Обсуждение: [BUGS] BUG #14512: Backslashes in LIKE

Поиск
Список
Период
Сортировка

[BUGS] BUG #14512: Backslashes in LIKE

От
vojta.rylko@gmail.com
Дата:
The following bug has been logged on the website:

Bug reference:      14512
Logged by:          Vojtěch Rylko
Email address:      vojta.rylko@gmail.com
PostgreSQL version: 9.5.5
Operating system:   Linux 3.19.0-32-generic x86_64
Description:

Hi, LIKE behaves differently depending on left side.

> select 1 where '\' like '\\\'; -- one and three backslashes
 ?column? 
----------
(0 rows)

> select 1 where '\\' like '\\\'; -- two and three backslashes
ERROR:  LIKE pattern must not end with escape character


The same behaviour occurs also with usage of table:

root=# create table t (a varchar);
CREATE TABLE
root=# insert into t values ('\'); -- one backslash
INSERT 0 1
root=# select * from t where t.a like '\\\'; -- three backslashes
 a 
---
(0 rows)

root=# insert into t values ('\\'); -- two backslashes
INSERT 0 1
root=# select * from t where t.a like '\\\'; -- three backslashes
ERROR:  LIKE pattern must not end with escape character


Cheers,
Vojta Rylko, vry.cz


--
Sent via pgsql-bugs mailing list (pgsql-bugs@postgresql.org)
To make changes to your subscription:
http://www.postgresql.org/mailpref/pgsql-bugs

Re: [BUGS] BUG #14512: Backslashes in LIKE

От
"David G. Johnston"
Дата:
On Tue, Jan 24, 2017 at 10:25 AM, <vojta.rylko@gmail.com> wrote:
The following bug has been logged on the website:

Bug reference:      14512
Logged by:          Vojtěch Rylko
Email address:      vojta.rylko@gmail.com
PostgreSQL version: 9.5.5
Operating system:   Linux 3.19.0-32-generic x86_64
Description:

Hi, LIKE behaves differently depending on left side.

 
​???​
 
> select 1 where '\' like '\\\'; -- one and three backslashes
 ?column?
----------
(0 rows)

> select 1 where '\\' like '\\\'; -- two and three backslashes
ERROR:  LIKE pattern must not end with escape character


​The right-hand side is the "pattern" - i.e., <\\\> - which ends with the escape...

​David J.

Re: [BUGS] BUG #14512: Backslashes in LIKE

От
"David G. Johnston"
Дата:
On Tue, Jan 24, 2017 at 10:32 AM, David G. Johnston <david.g.johnston@gmail.com> wrote:
On Tue, Jan 24, 2017 at 10:25 AM, <vojta.rylko@gmail.com> wrote:
The following bug has been logged on the website:

Bug reference:      14512
Logged by:          Vojtěch Rylko
Email address:      vojta.rylko@gmail.com
PostgreSQL version: 9.5.5
Operating system:   Linux 3.19.0-32-generic x86_64
Description:

Hi, LIKE behaves differently depending on left side.

 
​???​
 
> select 1 where '\' like '\\\'; -- one and three backslashes
 ?column?
----------
(0 rows)

> select 1 where '\\' like '\\\'; -- two and three backslashes
ERROR:  LIKE pattern must not end with escape character


​The right-hand side is the "pattern" - i.e., <\\\> - which ends with the escape...

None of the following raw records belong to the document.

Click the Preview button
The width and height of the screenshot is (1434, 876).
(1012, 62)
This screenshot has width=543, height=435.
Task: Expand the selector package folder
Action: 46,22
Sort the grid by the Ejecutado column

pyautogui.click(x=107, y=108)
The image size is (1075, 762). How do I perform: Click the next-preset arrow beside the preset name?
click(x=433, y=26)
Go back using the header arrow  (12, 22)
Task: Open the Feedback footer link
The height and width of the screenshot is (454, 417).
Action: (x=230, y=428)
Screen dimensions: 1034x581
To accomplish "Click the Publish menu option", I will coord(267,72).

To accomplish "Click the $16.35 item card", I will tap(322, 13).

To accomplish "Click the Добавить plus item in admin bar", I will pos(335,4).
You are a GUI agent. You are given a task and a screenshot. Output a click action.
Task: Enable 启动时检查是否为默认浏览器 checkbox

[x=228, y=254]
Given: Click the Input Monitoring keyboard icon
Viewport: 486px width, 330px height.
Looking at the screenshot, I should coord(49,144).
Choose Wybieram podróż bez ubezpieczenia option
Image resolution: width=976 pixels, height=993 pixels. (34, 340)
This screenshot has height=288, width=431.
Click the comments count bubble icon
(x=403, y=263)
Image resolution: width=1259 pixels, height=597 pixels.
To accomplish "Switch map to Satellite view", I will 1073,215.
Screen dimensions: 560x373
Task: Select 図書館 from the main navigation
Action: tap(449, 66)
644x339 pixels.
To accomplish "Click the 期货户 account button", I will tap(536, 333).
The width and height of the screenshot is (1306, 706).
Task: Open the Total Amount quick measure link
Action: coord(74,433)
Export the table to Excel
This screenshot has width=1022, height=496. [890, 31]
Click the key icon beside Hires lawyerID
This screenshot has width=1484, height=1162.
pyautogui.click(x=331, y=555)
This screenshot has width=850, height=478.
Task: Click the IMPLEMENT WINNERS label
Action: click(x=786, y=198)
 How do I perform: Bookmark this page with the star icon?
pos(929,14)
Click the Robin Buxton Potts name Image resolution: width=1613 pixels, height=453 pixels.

​Never mind - I was multi-tasking and mis-read what you wrote...

I'll give it more attention when I have a moment if no one else chimes in first.

David J.​

Re: [BUGS] BUG #14512: Backslashes in LIKE

От
"David G. Johnston"
Дата:
On Tue, Jan 24, 2017 at 10:40 AM, David G. Johnston <david.g.johnston@gmail.com> wrote:
On Tue, Jan 24, 2017 at 10:32 AM, David G. Johnston <david.g.johnston@gmail.com> wrote:
On Tue, Jan 24, 2017 at 10:25 AM, <vojta.rylko@gmail.com> wrote:
The following bug has been logged on the website:

Bug reference:      14512
Logged by:          Vojtěch Rylko
Email address:      vojta.rylko@gmail.com
PostgreSQL version: 9.5.5
Operating system:   Linux 3.19.0-32-generic x86_64
Description:

Hi, LIKE behaves differently depending on left side.

 
​???​
 
> select 1 where '\' like '\\\'; -- one and three backslashes
 ?column?
----------
(0 rows)

> select 1 where '\\' like '\\\'; -- two and three backslashes
ERROR:  LIKE pattern must not end with escape character


​The right-hand side is the "pattern" - i.e., <\\\> - which ends with the escape...

​Never mind - I was multi-tasking and mis-read what you wrote...

I'll give it more attention when I have a moment if no one else chimes in first.


​Not a hacker but I'd say that the '\' LIKE '\\\' expression is encountering an invalid optimization that determines that the LIKE cannot succeed (due to string length differences, probably) - it too should fail like the other '\\' LIKE '\\\' example.

So, it is a "failure to fail" type of bug.  Confirmed using a 9.3.12 instance.

David J.​

Re: [BUGS] BUG #14512: Backslashes in LIKE

От
Tom Lane
Дата:
vojta.rylko@gmail.com writes:
> Hi, LIKE behaves differently depending on left side.

>> select 1 where '\' like '\\\'; -- one and three backslashes
>  ?column? 
> ----------
> (0 rows)

>> select 1 where '\\' like '\\\'; -- two and three backslashes
> ERROR:  LIKE pattern must not end with escape character

I see no bug here.  The pattern is wrong, but it happens not to notice in
the first case because it never reaches the buggy part of the pattern.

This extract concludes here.